Overview
Cloud costs are not fixed. AWS charges based on what you provision and consume. A well-architected environment running the same workload as a poorly architected one might cost 30–60% less — not from negotiation, but from engineering decisions.
Unmanaged cloud spending grows in two ways: proportionally (more usage, more cost) and superlinearly (poor architectural choices amplify cost faster than usage grows). A team that sends all inter-AZ traffic through a NAT Gateway, stores cold data in S3 Standard, and runs oversized On-Demand instances will pay dramatically more than a team that addresses each of these individually.

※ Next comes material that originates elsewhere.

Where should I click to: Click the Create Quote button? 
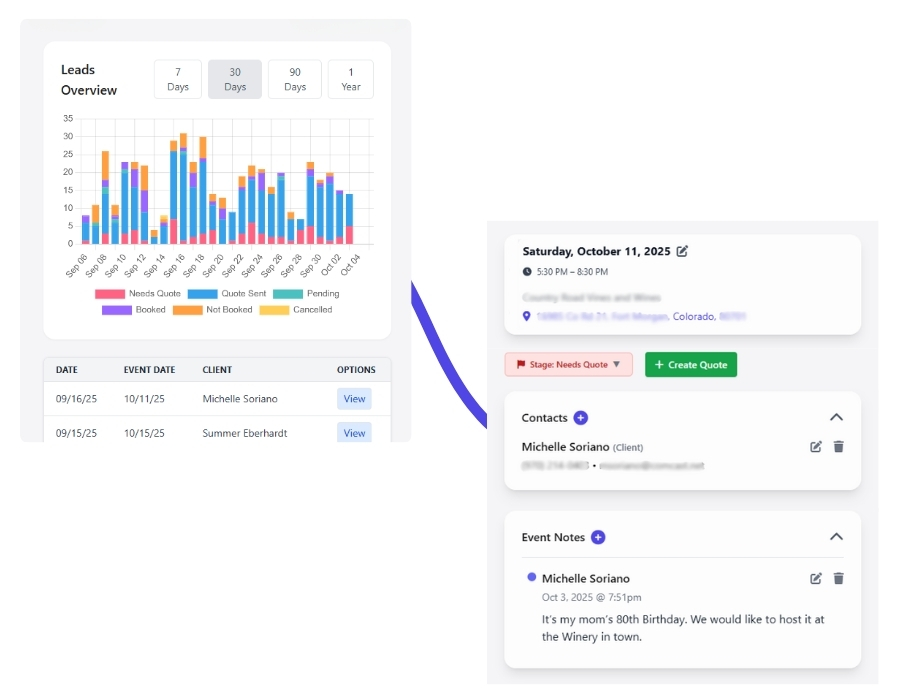coord(691,365)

Cost optimization is not a one-time activity performed before a launch. It is an ongoing engineering discipline — measure, right-size, select the right purchasing model, eliminate waste, repeat.
AWS Pricing Fundamentals
AWS pricing operates across three cost dimensions for almost every service:
| Dimension | Description | Examples |
|---|---|---|
| Compute | Instance hours, vCPU-seconds, request counts | EC2 instance-hours, Lambda GB-seconds, API Gateway requests |
| Storage | GB-month stored, IOPS provisioned, requests made | S3 GB-month, EBS GB-month, EBS provisioned IOPS |
| Data transfer | Bytes moved between services, regions, or the internet | EC2 egress to internet, cross-region replication, cross-AZ traffic |
These three dimensions interact. An architecture that minimizes compute might increase data transfer costs. Understanding all three before making design decisions prevents cost surprises.
Pricing Models
AWS offers five pricing models for compute. Most workloads use a combination:
| Model | Discount vs On-Demand | Commitment | Use Case |
|---|---|---|---|
| On-Demand | 0% — baseline price | None | Unpredictable workloads, short experiments, initial sizing |
| Savings Plans | 20–66% | 1 or 3 year $/hr commitment | Predictable baseline — most common choice |
| Reserved Instances | 40–72% | 1 or 3 year instance commitment | Predictable workloads requiring a specific instance type |
| Spot Instances | Up to 90% | None (interruptible) | Fault-tolerant batch, stateless workers, CI/CD |
| Free Tier | 100% up to limits | None | Exploration, learning, small projects |
AWS Free Tier
Two categories of free tier exist:
12-month free tier (expires 12 months after account creation):
- EC2: 750 hours/month of t2.micro or t3.micro
- S3: 5 GB of storage + 20,000 GET requests + 2,000 PUT requests
- RDS: 750 hours/month of db.t2.micro or db.t3.micro, 20 GB storage
Always-free (never expires, regardless of account age):
- Lambda: 1 million requests/month + 400,000 GB-seconds compute
- DynamoDB: 25 GB storage + 25 WCU + 25 RCU (provisioned)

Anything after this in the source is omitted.